-- START Excerpt to read --

Thursday, June 23, 2011

The perils of childhood summers

We signed up for beginner sessions at the pool a few weeks ago, and then the lessons began this past Monday. There we all stood, a bevy of parents, grandparents, and swimsuit-clad kids of all ages. The perky, tanned lifeguards called out names and got everyone into the proper groupings, and the guardians and younger siblings made their way to spots in the grass or shade, where we plunked down to observe the swimmers-in-training.

It's funny how you can bury a memory, and then years later it all comes back with unsettling clarity. It's the swimming lessons' fault. My kid hates them. He needs them, I know. It is essential that he learn to swim. Crucial. Absolutely a must. But it's not fun. Not yet, anyway.

I didn't fully recollect how much I, too, used to hate swimming lessons until the second day of this week, when my sweet son pleaded silently with me from the pool, his face distorted by the telltale pre-cry grimace. I spoke to him over the fence, as close as I was permitted to get. He had to be tough, I said; he just needed to do his best. It was okay if it wasn't perfect. It would get easier. Etc. Etc. In vain. He heard not a word through his misery. I gave up after a minute and returned, guilt-stricken, to my safe spot in the shade.

The next day, I stayed farther away. When he looked my way repeatedly, I looked down at the notebook in my hands, adding imaginary items to my grocery list so he knew without a doubt that I wouldn't save him and let him out of the lesson commitment. This morning, after he'd played the tears card in the car before the lesson began, I went farther; I sat behind a huge mountain of a man after my son entered the pool, thus totally obliterating the kid's view of me. He seemed to give up after a bit, according to a classmate's grandpa who was keeping watch as he sat next to me, and by the end of class my boy was actually trying to retrieve a ring from under water. This is big for us, believe me. Ring retrieval is an enormous step.

Now, we have a few days off from lessons, and I pray that his ring-seeking moment of bravery will not be forgotten over the long weekend. The point of this post, though, is not how my boy hates swimming; it's the fact that my vicarious suffering has brought back to me memories of my own early days at the "big pool." The sad truth is that I recognized that dripping, grimacing face of his, and it was my face. From many years back.

-- END Excerpt to read --

### [Set of tasks]
A - Reproduce the passage of the post on childhood swimming lessons above, starting at "Thursday, June 23, 2011" and ending at "Not yet, anyway.", and change "lifeguards" to "instructors".
B - Carry on the post about the perils of childhood summers from the point where it stops.

-- START Information shown --

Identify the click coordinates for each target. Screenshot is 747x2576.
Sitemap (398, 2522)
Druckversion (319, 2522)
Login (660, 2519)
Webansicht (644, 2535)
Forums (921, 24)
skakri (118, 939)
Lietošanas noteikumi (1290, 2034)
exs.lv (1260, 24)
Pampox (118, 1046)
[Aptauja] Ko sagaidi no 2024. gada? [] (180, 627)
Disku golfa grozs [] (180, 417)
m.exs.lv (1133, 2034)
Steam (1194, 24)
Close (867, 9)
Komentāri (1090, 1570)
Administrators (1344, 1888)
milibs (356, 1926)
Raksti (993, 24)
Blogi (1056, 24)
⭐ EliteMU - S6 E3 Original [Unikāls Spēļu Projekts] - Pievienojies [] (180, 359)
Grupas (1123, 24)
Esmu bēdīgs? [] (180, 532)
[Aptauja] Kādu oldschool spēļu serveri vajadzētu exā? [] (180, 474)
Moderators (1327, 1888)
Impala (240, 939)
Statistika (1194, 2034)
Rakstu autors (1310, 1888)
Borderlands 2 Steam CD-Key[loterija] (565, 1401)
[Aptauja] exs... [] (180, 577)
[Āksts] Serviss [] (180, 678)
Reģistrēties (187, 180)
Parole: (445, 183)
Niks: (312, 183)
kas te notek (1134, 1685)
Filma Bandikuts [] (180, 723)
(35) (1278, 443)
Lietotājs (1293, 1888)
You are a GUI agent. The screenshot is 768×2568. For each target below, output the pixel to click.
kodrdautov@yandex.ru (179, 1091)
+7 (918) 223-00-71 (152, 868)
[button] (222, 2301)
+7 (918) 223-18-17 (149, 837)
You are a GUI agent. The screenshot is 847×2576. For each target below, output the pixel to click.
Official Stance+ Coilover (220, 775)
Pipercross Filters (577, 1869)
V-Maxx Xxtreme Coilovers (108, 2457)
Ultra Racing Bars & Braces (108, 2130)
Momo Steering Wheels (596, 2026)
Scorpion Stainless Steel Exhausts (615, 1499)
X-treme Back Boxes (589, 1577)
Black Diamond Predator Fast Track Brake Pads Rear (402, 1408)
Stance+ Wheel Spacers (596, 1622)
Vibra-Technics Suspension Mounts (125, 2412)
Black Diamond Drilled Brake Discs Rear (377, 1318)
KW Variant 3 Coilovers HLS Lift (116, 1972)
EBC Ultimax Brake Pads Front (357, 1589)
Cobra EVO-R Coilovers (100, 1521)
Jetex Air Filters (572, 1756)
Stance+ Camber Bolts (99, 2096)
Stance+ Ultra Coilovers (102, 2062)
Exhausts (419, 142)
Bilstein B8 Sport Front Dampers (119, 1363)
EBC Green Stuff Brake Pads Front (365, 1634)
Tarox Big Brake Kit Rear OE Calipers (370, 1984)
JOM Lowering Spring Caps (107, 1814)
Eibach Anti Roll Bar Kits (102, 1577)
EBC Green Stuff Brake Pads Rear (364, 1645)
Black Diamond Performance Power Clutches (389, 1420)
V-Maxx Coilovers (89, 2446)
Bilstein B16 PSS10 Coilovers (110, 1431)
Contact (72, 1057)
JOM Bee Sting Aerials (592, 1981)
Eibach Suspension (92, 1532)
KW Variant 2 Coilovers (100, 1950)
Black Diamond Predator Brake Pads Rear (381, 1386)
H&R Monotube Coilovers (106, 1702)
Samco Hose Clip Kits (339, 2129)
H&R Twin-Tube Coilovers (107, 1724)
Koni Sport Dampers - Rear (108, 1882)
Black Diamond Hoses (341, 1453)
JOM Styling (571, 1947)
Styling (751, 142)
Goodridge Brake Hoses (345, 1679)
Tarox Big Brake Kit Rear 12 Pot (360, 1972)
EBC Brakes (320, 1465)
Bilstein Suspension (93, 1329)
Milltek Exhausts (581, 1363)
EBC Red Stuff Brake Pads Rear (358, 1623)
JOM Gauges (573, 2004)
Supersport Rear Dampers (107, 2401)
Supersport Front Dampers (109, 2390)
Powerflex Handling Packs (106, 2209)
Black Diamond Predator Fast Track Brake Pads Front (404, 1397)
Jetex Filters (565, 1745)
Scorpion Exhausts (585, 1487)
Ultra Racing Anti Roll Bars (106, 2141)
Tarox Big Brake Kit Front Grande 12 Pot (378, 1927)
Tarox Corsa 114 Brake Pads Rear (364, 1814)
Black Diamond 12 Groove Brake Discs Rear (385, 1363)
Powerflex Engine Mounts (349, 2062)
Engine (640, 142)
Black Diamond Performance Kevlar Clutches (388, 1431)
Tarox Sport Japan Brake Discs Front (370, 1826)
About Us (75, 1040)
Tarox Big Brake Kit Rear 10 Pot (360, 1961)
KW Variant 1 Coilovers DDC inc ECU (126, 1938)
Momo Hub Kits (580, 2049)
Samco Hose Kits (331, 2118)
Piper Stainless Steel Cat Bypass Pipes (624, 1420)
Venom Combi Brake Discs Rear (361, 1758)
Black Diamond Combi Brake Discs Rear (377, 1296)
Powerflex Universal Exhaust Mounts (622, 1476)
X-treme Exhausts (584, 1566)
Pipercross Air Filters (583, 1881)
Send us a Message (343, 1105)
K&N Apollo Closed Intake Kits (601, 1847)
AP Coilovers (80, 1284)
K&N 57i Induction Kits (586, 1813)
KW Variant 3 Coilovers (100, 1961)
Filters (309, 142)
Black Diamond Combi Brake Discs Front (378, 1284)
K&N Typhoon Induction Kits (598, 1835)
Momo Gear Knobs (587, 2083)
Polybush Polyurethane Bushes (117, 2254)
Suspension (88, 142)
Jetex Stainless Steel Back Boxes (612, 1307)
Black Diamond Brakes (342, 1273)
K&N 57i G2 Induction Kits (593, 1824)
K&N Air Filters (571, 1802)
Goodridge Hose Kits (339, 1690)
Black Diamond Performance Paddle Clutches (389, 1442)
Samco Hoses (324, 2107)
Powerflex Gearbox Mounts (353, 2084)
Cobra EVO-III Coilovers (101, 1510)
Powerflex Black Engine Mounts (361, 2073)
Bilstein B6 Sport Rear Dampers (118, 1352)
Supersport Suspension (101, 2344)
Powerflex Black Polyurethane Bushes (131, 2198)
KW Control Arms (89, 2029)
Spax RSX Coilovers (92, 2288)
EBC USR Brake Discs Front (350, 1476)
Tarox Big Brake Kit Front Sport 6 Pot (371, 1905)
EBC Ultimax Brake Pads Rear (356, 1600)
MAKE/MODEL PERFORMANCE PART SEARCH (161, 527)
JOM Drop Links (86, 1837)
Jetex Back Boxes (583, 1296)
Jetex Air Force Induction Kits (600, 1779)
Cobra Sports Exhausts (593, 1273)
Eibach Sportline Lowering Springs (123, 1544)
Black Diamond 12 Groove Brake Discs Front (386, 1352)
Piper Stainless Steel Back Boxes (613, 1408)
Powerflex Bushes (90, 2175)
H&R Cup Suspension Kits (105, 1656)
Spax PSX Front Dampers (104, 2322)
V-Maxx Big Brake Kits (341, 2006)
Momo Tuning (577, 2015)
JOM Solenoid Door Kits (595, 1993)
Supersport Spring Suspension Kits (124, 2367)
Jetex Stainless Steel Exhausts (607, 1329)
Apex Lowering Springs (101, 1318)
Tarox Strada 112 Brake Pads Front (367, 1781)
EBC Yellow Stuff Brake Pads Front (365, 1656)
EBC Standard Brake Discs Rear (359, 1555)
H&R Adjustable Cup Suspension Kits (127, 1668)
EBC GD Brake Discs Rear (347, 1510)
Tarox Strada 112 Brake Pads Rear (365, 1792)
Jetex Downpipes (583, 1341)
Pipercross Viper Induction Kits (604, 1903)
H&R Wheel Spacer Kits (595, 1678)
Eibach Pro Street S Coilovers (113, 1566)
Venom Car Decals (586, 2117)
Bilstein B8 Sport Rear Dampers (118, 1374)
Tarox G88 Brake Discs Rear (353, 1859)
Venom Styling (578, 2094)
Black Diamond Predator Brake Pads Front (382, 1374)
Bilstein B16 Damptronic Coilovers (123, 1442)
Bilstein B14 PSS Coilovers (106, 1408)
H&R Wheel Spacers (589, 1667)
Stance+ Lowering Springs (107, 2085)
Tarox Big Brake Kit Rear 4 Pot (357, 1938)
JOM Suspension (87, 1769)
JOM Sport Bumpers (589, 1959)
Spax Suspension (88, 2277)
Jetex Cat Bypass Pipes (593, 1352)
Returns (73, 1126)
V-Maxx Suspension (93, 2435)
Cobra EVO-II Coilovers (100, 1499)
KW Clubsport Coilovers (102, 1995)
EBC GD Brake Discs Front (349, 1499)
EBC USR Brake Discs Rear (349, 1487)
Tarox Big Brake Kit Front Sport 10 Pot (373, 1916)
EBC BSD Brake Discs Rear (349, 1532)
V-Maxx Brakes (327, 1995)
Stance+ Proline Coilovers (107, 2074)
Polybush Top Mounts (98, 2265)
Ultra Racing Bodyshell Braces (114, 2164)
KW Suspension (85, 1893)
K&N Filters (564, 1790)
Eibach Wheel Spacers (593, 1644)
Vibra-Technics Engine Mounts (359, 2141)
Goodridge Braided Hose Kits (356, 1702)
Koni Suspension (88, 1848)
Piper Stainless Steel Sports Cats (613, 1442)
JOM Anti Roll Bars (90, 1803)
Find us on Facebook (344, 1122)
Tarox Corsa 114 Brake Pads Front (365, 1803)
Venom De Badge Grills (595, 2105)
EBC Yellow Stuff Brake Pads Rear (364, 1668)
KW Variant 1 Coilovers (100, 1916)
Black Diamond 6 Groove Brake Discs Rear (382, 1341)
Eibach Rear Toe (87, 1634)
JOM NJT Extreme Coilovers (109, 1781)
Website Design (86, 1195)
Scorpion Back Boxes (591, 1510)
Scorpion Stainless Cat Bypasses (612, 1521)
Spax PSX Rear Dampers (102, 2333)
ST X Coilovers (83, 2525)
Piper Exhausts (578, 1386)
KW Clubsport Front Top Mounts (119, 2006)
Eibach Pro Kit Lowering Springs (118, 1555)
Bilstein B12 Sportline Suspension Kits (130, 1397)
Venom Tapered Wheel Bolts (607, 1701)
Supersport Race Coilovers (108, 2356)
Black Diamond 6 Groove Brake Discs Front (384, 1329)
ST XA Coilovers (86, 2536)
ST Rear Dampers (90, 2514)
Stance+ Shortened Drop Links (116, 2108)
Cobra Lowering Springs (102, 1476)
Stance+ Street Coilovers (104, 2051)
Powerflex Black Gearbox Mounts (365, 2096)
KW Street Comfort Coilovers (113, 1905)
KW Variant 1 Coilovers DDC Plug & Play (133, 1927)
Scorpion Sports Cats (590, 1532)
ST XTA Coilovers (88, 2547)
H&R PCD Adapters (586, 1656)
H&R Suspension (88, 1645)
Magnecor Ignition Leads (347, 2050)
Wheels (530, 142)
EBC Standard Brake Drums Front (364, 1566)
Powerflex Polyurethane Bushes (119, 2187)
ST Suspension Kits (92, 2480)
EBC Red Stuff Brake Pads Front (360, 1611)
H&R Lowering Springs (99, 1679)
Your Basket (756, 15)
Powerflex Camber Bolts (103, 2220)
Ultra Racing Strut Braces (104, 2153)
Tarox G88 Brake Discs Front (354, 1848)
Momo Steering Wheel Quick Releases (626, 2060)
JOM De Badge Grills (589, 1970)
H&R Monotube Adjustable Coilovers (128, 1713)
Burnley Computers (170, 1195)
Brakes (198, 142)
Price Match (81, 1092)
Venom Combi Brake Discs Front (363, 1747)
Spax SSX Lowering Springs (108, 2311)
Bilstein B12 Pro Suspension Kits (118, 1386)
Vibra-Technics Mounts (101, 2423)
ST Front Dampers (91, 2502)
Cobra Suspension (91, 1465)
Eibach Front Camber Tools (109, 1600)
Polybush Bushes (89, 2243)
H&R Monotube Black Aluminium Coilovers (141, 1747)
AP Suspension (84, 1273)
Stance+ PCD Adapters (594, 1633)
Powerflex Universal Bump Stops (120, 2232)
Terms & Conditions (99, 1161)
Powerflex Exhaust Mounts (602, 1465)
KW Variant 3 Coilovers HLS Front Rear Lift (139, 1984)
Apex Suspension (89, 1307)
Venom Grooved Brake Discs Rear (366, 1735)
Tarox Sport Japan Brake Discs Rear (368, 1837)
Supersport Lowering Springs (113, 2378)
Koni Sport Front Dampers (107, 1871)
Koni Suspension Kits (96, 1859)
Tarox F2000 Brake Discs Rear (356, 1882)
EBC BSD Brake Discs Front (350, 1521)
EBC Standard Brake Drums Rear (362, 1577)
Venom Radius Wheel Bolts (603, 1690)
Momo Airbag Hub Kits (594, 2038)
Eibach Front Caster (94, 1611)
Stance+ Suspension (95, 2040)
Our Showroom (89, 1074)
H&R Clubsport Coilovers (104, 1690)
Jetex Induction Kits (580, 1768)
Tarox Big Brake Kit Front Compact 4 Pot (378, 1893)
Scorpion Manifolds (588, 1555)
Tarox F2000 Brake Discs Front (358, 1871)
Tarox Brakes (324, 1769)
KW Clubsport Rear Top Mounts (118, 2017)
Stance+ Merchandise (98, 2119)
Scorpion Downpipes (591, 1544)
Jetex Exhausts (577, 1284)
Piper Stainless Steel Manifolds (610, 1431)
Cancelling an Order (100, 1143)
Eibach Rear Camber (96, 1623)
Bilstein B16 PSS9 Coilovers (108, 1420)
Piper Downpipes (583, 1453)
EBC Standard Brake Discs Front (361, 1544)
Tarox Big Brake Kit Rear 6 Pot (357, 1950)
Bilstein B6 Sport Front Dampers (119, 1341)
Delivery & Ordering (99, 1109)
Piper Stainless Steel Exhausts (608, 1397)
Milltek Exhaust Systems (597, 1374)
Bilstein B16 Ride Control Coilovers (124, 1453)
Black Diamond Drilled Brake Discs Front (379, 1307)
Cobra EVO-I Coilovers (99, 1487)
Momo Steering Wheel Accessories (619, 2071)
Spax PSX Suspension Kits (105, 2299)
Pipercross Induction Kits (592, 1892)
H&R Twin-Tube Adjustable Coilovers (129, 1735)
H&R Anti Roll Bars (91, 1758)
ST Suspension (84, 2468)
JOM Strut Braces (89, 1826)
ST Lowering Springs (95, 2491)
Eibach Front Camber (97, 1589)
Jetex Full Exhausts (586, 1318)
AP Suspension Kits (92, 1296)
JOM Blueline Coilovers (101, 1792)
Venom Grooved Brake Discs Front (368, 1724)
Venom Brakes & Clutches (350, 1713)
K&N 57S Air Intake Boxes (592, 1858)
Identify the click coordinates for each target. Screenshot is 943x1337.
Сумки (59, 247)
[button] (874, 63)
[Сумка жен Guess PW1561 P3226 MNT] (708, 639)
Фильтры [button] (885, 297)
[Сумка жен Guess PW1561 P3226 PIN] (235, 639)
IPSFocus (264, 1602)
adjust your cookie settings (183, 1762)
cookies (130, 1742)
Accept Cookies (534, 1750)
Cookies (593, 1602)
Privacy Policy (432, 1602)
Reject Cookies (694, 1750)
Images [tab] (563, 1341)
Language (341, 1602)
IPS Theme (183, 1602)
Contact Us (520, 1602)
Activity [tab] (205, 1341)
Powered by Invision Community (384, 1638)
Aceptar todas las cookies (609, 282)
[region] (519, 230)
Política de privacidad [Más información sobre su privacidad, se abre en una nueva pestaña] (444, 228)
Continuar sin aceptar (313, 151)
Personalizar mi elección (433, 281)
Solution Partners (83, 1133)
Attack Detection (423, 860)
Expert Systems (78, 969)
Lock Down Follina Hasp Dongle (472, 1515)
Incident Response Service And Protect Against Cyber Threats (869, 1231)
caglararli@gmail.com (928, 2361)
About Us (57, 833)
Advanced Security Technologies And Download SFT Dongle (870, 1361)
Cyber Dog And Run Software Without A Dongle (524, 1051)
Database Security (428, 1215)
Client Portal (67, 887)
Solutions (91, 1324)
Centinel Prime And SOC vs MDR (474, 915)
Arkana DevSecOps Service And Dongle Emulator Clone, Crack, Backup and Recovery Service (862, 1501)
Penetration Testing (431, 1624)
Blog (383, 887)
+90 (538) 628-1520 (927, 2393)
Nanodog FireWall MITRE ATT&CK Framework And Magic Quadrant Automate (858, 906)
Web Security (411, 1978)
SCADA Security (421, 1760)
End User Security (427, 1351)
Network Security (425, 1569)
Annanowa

-- END Information shown --

### [Per-task answers]
A -
Thursday, June 23, 2011

The perils of childhood summers

We signed up for beginner sessions at the pool a few weeks ago, and then the lessons began this past Monday. There we all stood, a bevy of parents, grandparents, and swimsuit-clad kids of all ages. The perky, tanned instructors called out names and got everyone into the proper groupings, and the guardians and younger siblings made their way to spots in the grass or shade, where we plunked down to observe the swimmers-in-training.

It's funny how you can bury a memory, and then years later it all comes back with unsettling clarity. It's the swimming lessons' fault. My kid hates them. He needs them, I know. It is essential that he learn to swim. Crucial. Absolutely a must. But it's not fun. Not yet, anyway.

B -
My teacher was not a cute, brown-skinned teenager. My teacher was Miss Betty. She was ancient to us kids, but old even by the standards of most adults. Her hair was frizzy and white, and when she instructed the older kids and was submerged, I'm pretty certain she wore an old rubbery swim-cap. Her requisite blue suit was stretched over her doughy flesh, and I don't recall that she was actually tanned even though she had reportedly life-guarded since birth; she must have been an advocate of sunscreen even back in the day. Or, her weary pigment had just given up.

Miss Betty had about as many soft, fuzzy edges as a box. Her voice was not an encouraging coo—it was more of a bark. She had no tolerance for fear, and she accepted no excuses. When she said blow bubbles, by God you blew bubbles. Even if you filled the pool with snot as you wept openly. There we stood, a row of horrified 6-year-olds, our blue lips quivering (the lessons always happened in the morning, early in the summer when the water was still barely 75 degrees), and Betty made us blow, and float, and kick until we could barely move our frozen limbs.

For many of us not raised near a ready supply of deep water, the idea of putting your face under water it not appealing. The very sensation of water rushing around one's head, up one's nose, into one's ears is pretty frightening. Doing this under duress while a crabby old lady hollers at your from above the water's surface or, worse yet, "helps" you to do these things, is pretty traumatizing. At several points my terrified, oxygen-deprived young brain was convinced that Betty would let me drown. She never did.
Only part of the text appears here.